King of Gods Chapter 893 – Ocean Smoke Pavilion Bahasa Indonesia
Bab 893 – Paviliun Asap Lautan
Zona pulau tempat Paviliun Asap Lautan berada adalah Zona Pulau Bulan Berkabut. Zona pulau ini sangat unik dan sangat terpencil. Tidak banyak pulau di sekitarnya.
Meskipun Zona Pulau Bulan Berkabut belum mencapai level Zona Pulau Besar Tianfeng, tempat ini sangat kaya, dan luasnya sekitar dua kali lipat Benua Bunga Biru. Di sekitar Zona Pulau Bulan Berkabut terdapat lebih dari selusin tempat yang mirip dengan Gunung Delapan Terpencil, yang masing-masing memiliki sumber daya yang berbeda.

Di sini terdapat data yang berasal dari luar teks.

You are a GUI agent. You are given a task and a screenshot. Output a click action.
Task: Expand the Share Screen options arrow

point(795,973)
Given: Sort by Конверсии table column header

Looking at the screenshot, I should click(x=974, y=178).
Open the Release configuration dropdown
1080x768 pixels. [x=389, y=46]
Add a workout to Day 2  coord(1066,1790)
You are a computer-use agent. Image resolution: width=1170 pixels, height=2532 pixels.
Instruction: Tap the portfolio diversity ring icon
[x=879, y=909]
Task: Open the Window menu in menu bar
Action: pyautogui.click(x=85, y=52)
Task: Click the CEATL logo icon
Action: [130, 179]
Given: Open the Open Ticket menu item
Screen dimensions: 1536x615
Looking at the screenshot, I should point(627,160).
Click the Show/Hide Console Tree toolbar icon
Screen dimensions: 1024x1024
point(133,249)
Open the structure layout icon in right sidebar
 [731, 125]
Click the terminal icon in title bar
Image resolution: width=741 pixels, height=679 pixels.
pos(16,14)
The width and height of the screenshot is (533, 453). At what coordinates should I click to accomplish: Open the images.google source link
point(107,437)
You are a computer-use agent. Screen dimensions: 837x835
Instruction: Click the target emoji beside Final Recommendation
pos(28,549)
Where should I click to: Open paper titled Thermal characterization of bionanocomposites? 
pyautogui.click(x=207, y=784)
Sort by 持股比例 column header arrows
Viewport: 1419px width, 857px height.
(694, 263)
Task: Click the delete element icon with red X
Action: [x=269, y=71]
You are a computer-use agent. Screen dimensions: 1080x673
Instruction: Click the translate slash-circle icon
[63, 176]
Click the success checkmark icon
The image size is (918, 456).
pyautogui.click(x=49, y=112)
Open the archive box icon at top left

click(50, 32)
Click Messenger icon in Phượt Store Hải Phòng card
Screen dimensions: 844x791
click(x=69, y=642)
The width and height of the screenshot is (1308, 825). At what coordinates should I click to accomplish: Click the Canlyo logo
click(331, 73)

Semua ini berada di bawah kendali Paviliun Asap Lautan. Lagipula, Paviliun Asap Lautan adalah kekuatan bintang dua puncak dan memiliki Istana Sembilan Kegelapan di belakangnya.
“Keuntungan lokasi Paviliun Asap Lautan adalah tidak banyak zona pulau kuat di dekatnya, jadi ini adalah tempat yang bagus untuk berekspansi.” Bi Qingyue tersenyum tipis.
Kekuatan apa pun akan mampu berekspansi secara stabil di lingkungan yang kaya seperti itu dengan tidak banyak musuh kuat di dekatnya.
“Tempat ini terlalu aman, jadi tidak cukup kompetitif, tetapi ini adalah tempat yang bagus untuk memulai penaklukan lautan.” Zhao Feng merasa puas.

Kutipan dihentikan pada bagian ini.